▶ PASSAGE GIVEN
**********
When does the code require parapets? What construction and fire-resistance requirements exist for parapets?

Parapets are aesthetic features of many buildings—typically vertical extensions of exterior walls used to create architectural elements, conceal rooftop mechanical equipment, or perform other functions. Another purpose of parapets is to impede the spread of fire from one building to another by providing a barrier to fire and radiant heat transfer if fire breaks through the roof membrane.

IBC Section 705.11 defines the requirements for parapets. As a default, the code requires that parapets be installed on all exterior walls of a building. However, there are several exceptions to this, notably when one of the following conditions exists:

  • The exterior wall does not require a fire-resistance rating based solely on fire separation distance per IBC Table 602 (e.g., most multi-family, wood-frame projects would need a fire separation distance of 30 ft or more; Type VB construction with multi-family occupancies would need a fire separation distance of 10 ft or more)
  • The building area is less than 1,000 sf on any given floor
  • The entire roof construction is of noncombustible materials or of at least 2-hour fire resistance-rated construction (not common on most wood-frame projects)
**********
▶ AVAILABLE DATA
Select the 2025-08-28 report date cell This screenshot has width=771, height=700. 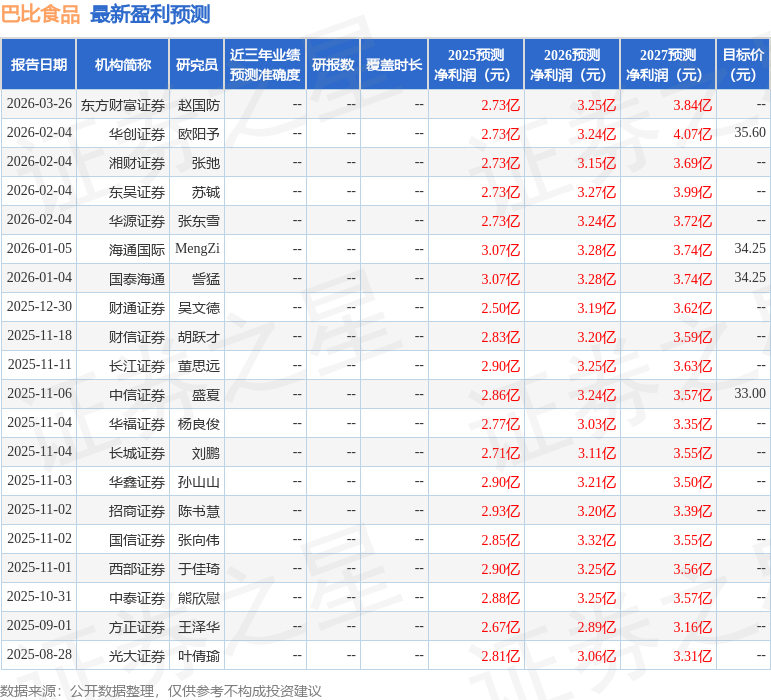[x=39, y=655]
**********
▶ REQUIRED WORK
1 - According to the passage on parapets, which IBC section defines the requirements for parapets?
2 - From the passage on parapets, set down the part that opens with the words "IBC Section 705.11" and closes with "most wood-frame projects)".
3 - Translate this sentence from the passage on parapets into Spanish: "As a default, the code requires that parapets be installed on all exterior walls of a building."

▶ COMPLETE ANSWERS
1 - IBC Section 705.11

2 -
IBC Section 705.11 defines the requirements for parapets. As a default, the code requires that parapets be installed on all exterior walls of a building. However, there are several exceptions to this, notably when one of the following conditions exists:

  • The exterior wall does not require a fire-resistance rating based solely on fire separation distance per IBC Table 602 (e.g., most multi-family, wood-frame projects would need a fire separation distance of 30 ft or more; Type VB construction with multi-family occupancies would need a fire separation distance of 10 ft or more)
  • The building area is less than 1,000 sf on any given floor
  • The entire roof construction is of noncombustible materials or of at least 2-hour fire resistance-rated construction (not common on most wood-frame projects)

3 - De manera predeterminada, el código exige que se instalen parapetos en todos los muros exteriores de un edificio.